───── EXERCISE MATERIALS ─────

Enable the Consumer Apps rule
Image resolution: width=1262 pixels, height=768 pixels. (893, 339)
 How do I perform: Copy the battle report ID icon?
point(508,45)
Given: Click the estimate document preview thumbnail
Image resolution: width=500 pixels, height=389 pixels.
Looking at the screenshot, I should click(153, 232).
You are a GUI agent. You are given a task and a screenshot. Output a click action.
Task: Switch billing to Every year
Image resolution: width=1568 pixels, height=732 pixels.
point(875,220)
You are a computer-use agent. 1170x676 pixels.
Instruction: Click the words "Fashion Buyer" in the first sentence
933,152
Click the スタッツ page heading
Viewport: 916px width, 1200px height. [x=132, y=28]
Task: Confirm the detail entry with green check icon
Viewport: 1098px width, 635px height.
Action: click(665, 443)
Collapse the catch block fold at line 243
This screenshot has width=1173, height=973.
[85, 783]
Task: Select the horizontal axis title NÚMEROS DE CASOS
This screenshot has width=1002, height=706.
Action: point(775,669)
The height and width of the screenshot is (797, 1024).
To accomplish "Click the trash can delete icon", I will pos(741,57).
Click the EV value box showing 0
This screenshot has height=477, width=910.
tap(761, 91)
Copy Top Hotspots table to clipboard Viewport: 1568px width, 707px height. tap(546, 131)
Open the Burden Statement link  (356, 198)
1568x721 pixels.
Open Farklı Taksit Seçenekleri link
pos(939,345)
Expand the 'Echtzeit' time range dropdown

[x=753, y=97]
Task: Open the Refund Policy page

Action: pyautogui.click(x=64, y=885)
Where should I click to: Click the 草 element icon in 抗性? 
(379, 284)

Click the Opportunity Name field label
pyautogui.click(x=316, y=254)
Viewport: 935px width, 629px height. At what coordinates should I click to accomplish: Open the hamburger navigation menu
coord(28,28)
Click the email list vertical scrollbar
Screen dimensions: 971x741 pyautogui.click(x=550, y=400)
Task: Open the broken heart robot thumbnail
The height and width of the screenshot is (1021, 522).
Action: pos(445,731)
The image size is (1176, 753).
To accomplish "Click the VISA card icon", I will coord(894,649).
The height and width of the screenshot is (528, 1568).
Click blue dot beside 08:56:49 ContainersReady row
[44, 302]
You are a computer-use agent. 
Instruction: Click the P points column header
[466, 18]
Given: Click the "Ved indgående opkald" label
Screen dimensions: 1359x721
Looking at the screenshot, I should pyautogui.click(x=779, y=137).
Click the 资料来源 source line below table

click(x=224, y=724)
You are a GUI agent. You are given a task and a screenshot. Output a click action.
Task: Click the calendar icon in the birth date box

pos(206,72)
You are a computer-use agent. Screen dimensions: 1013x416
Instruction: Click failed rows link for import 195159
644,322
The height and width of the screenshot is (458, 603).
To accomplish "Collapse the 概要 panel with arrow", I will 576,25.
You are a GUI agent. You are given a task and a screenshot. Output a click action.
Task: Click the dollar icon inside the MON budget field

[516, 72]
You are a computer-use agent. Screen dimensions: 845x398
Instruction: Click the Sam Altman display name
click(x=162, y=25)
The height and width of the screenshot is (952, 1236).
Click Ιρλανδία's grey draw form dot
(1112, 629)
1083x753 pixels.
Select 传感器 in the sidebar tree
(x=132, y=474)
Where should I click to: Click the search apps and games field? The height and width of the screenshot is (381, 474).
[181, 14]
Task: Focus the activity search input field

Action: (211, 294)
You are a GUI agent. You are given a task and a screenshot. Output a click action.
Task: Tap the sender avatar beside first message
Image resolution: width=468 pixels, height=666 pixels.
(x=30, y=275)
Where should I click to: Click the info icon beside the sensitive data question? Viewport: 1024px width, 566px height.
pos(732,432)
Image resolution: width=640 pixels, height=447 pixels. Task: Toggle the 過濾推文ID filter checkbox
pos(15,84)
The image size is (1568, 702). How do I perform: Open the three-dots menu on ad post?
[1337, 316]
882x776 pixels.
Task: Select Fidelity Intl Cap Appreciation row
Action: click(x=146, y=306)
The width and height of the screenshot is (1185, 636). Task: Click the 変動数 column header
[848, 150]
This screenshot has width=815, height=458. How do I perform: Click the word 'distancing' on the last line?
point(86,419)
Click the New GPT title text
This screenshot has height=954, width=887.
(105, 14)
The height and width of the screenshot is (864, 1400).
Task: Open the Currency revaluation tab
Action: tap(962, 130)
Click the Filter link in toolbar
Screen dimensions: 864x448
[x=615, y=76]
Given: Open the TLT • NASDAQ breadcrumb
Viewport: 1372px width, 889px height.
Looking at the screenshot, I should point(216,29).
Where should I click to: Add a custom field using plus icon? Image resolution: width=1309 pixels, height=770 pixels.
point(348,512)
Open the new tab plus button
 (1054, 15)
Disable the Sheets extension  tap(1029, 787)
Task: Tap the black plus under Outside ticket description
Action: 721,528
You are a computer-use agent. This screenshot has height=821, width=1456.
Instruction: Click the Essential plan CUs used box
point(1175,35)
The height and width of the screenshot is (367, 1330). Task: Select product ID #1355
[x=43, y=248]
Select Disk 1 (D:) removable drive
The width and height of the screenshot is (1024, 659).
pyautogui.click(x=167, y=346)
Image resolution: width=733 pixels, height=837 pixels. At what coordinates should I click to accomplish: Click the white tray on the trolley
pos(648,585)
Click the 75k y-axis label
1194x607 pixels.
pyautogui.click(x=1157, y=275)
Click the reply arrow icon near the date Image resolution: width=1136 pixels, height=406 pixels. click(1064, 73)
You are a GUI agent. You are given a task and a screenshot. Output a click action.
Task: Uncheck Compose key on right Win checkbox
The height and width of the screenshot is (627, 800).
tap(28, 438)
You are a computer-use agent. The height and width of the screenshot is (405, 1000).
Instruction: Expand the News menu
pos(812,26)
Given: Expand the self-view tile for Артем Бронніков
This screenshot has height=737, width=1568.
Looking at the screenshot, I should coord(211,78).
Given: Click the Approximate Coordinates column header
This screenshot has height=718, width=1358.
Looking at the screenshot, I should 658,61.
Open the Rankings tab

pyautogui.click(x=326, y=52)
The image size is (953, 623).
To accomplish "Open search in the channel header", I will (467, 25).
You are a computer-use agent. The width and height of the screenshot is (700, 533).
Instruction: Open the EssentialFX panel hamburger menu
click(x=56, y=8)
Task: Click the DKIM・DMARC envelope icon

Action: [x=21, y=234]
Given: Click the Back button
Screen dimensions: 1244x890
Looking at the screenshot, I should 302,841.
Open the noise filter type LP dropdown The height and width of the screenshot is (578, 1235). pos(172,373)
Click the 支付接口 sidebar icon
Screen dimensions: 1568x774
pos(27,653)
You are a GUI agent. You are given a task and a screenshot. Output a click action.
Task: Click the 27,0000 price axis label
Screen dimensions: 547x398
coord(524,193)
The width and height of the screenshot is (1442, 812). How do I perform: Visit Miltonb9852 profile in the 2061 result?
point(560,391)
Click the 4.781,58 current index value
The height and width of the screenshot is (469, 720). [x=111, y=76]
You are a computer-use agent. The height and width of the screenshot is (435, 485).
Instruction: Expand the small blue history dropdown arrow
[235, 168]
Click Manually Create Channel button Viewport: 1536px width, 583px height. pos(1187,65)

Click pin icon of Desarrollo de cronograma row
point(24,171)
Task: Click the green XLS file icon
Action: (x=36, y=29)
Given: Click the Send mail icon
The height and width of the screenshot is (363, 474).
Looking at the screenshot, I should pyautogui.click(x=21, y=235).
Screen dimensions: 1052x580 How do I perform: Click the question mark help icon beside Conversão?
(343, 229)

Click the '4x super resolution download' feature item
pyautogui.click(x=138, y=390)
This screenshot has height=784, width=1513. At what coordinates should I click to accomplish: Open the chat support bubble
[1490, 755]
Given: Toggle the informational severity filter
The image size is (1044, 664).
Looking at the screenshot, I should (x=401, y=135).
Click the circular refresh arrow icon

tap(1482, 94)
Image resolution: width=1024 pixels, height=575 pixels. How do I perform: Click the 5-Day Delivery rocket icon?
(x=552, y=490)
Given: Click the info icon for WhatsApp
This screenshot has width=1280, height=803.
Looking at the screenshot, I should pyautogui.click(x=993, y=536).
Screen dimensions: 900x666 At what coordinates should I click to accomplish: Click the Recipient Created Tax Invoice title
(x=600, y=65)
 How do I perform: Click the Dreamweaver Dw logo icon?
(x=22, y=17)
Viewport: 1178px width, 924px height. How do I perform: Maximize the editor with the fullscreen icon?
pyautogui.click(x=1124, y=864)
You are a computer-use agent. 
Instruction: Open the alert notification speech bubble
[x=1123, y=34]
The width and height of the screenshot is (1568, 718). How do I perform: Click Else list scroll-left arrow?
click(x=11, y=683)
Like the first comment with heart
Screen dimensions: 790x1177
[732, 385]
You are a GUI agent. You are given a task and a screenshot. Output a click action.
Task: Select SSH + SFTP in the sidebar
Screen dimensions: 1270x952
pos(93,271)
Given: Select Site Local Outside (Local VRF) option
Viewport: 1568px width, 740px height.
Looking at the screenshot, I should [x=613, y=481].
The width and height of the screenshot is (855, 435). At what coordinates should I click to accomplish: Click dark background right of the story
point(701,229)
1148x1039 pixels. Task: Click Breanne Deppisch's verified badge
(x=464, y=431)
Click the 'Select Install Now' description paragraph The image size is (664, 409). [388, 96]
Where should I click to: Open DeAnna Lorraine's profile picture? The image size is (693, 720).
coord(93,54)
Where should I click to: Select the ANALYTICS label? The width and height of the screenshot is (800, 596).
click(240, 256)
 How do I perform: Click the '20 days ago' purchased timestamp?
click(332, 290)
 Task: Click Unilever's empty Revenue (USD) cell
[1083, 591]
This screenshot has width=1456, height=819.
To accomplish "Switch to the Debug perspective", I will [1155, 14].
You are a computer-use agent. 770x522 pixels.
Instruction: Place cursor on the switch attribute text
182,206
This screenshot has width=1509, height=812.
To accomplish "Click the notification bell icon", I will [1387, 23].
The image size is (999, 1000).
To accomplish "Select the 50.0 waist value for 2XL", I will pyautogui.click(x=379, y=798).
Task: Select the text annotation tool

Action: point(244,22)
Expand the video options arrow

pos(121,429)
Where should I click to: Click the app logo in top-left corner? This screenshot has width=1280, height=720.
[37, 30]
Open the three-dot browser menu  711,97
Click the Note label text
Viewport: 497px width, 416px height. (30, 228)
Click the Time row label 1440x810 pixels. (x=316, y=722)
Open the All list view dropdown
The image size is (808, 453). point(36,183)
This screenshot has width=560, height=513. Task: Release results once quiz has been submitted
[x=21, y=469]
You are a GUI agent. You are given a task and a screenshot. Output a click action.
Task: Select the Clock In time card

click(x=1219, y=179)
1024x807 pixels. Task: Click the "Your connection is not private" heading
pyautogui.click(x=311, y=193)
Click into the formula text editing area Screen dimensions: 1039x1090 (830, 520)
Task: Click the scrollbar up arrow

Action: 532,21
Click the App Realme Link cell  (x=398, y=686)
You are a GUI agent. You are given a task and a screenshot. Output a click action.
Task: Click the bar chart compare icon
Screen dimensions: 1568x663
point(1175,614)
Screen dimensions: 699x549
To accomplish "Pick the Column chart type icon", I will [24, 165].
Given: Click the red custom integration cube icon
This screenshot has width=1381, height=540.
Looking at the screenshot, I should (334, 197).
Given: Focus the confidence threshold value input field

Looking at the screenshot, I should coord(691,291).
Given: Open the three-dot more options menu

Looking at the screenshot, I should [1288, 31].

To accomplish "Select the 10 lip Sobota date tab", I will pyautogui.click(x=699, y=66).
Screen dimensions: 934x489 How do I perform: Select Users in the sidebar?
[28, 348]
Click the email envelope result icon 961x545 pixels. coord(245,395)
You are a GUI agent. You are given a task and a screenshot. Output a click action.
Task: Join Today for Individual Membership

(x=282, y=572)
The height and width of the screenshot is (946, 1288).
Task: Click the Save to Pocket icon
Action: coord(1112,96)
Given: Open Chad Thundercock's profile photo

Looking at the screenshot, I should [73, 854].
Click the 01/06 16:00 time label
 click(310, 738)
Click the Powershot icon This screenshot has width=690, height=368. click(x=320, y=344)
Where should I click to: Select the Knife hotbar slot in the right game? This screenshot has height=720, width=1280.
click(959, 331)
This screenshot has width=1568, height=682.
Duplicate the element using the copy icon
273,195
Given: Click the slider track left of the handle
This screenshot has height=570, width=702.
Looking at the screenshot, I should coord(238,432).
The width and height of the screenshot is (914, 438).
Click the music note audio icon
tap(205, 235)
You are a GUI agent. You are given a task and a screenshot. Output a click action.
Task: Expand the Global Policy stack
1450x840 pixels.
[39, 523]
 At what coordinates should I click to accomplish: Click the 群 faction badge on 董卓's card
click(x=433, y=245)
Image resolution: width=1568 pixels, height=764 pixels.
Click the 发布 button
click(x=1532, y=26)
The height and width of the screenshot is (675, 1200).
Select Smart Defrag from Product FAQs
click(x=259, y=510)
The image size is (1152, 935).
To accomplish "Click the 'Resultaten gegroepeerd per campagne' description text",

─────

#### WORK TO COMPLETE
Everything from the line containing "Duplicate the element using the copy icon" to the last line of the data above must be set down exactly, both ends included, with no other lines.

#### ANSWER BOX
Duplicate the element using the copy icon
273,195
Given: Click the slider track left of the handle
This screenshot has height=570, width=702.
Looking at the screenshot, I should coord(238,432).
The width and height of the screenshot is (914, 438).
Click the music note audio icon
tap(205, 235)
You are a GUI agent. You are given a task and a screenshot. Output a click action.
Task: Expand the Global Policy stack
1450x840 pixels.
[39, 523]
 At what coordinates should I click to accomplish: Click the 群 faction badge on 董卓's card
click(x=433, y=245)
Image resolution: width=1568 pixels, height=764 pixels.
Click the 发布 button
click(x=1532, y=26)
The height and width of the screenshot is (675, 1200).
Select Smart Defrag from Product FAQs
click(x=259, y=510)
The image size is (1152, 935).
To accomplish "Click the 'Resultaten gegroepeerd per campagne' description text",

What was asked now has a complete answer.